Tout comme le jeu­di 10 octobre der­nier, une cen­taine de mani­fes­tants kurdes s’est ras­sem­blée le mer­cre­di 16 octobre vers 18 h, devant l’entrée du centre com­mer­cial Porte Jeune, à l’appel notam­ment de l’Union révo­lu­tion­naire des peuples, du mou­ve­ment des femmes kurdes et du Conseil démo­cra­tique kurde de France.

Diverses pan­cartes: « Erdo­gan assas­sin » ou « Erdo­gan = Daesh » dénon­çaient l’in­va­sion du nord-est de la Syrie par l’ar­mée de Recep Erdo­gan, et appe­laient la France et l’Oc­ci­dent à réagir. 

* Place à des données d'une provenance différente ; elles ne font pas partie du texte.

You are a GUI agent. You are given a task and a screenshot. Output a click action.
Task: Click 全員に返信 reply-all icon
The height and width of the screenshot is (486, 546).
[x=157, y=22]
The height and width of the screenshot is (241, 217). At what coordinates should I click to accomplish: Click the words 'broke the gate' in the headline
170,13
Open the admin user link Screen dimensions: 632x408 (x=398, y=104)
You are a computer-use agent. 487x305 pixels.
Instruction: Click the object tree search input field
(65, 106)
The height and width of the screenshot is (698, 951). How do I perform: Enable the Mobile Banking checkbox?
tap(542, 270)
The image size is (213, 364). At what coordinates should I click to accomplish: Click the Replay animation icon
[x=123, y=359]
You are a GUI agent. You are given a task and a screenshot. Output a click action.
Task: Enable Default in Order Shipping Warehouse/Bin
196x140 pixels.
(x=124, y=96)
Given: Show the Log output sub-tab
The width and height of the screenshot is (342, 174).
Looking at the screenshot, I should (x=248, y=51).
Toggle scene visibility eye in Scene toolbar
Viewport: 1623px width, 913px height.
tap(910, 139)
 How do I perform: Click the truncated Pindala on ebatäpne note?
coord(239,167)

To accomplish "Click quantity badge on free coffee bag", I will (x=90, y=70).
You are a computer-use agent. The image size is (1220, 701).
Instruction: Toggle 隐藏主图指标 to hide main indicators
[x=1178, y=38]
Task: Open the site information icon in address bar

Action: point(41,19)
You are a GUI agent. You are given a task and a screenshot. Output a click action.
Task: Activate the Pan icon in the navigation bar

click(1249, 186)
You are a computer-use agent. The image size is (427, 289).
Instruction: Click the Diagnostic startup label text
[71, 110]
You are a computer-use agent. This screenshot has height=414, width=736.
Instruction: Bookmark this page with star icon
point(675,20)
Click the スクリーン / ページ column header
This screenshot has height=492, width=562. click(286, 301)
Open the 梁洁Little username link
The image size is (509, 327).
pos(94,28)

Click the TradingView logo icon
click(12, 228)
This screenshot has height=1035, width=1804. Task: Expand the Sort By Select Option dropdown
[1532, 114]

Quelques sou­tiens à Erdo­gan, munis de dra­peaux turcs, vinrent pro­vo­quer un mou­ve­ment de foule, cir­cons­crit de la plus gros­sière des manières par les uni­tés de police, les­quelles dis­po­saient de bombes lacry­mo­gènes qu’elles pré­ci­pi­tèrent à jets mul­tiples au niveau de la sta­tion de tram, arro­sant de manière indis­cri­mi­née des gaz irri­tants et toxiques dans tout le sec­teur, notam­ment auprès des pas­sants et usa­gers des trans­ports publics. 

Un des voci­fé­ra­teurs pro Erdogan

Nadia El Haj­ja­ji de Génération(s), a fait part du sou­tien de son par­ti ain­si que celui de diverses orga­ni­sa­tions poli­tiques et asso­cia­tives unies au sein du comi­té mul­hou­sien pour la défense du Roja­va. D’autres prises de paroles sui­virent, éma­nant notam­ment du mou­ve­ment des femmes kurdes.

Le Roja­va (ou Kur­dis­tan syrien) situé dans le nord-est de la Syrie, est une région auto­nome pro­cla­mée en 2016 par les Kurdes de Syrie comme une enti­té « fédé­rale démo­cra­tique » ins­pi­ré du confé­dé­ra­lisme démo­cra­tique théo­ri­sé par le PKK, par­ti des tra­vailleurs du Kur­dis­tan, consi­dé­ré comme ter­ro­riste par le gou­ver­ne­ment turc.